Use data in a Databricks Delta table Delta table to build advanced round-trip SQL queries and to build models against your data. Access this data using Databricks Delta table SQL or by connecting external data visualization tools such as Tableau and Domo using a JDBC connection.
This topic describes the steps that are required to send the results of a query or the database export to Databricks Delta table from Amperity:
How this destination works¶
Amperity can send the results of a query or a database export to Databricks Delta table. The results of a query or a database export are uploaded to cloud storage as NDJSON files, then are loaded to Databricks Delta table from cloud storage using a COPY INTO operation, after which that data is added into your Databricks Delta table data warehouse as a Delta table.
Important
COPY_OPTIONS is a parameter for the COPY INTO operation. Amperity sets the value for COPY_OPTIONS to 'force' = 'true'
, which means that files are loaded regardless of whether they’ve been loaded before.

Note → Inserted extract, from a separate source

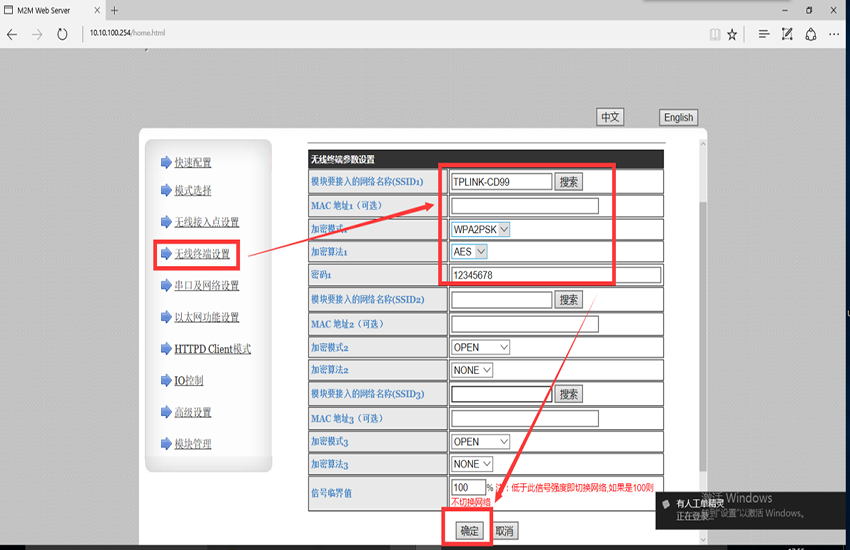Add page to favorites with star icon
This screenshot has height=550, width=850.
click(x=732, y=34)
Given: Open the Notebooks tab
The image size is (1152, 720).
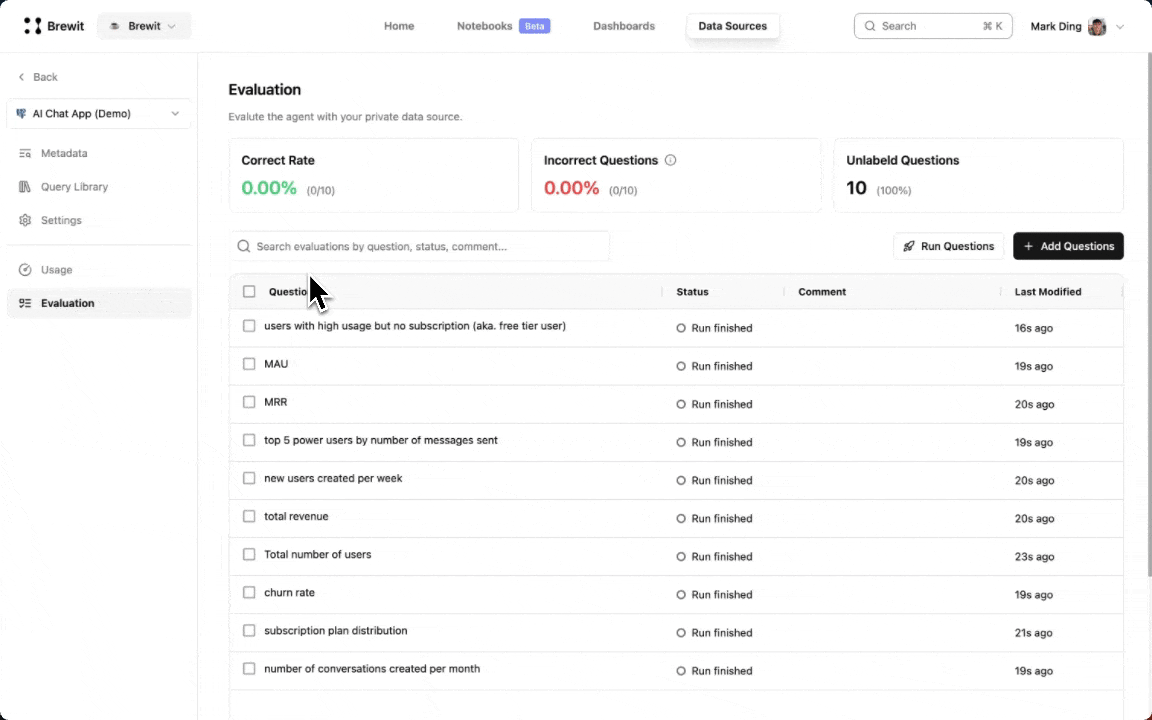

A Databricks Delta table destination works like this:
Use a query to return the data you want to send to Databricks Delta table or configure a database export.
Note
Amperity maps to the following data types in Databricks Delta table:
Amperity data type
Databricks data type
Boolean
BOOLEAN
Date
DATE
Datetime
TIMESTAMP
Decimal
DECIMAL(38,3)
Float
FLOAT
Integer
INT
String
STRING
Configure the Databricks destination in Amperity.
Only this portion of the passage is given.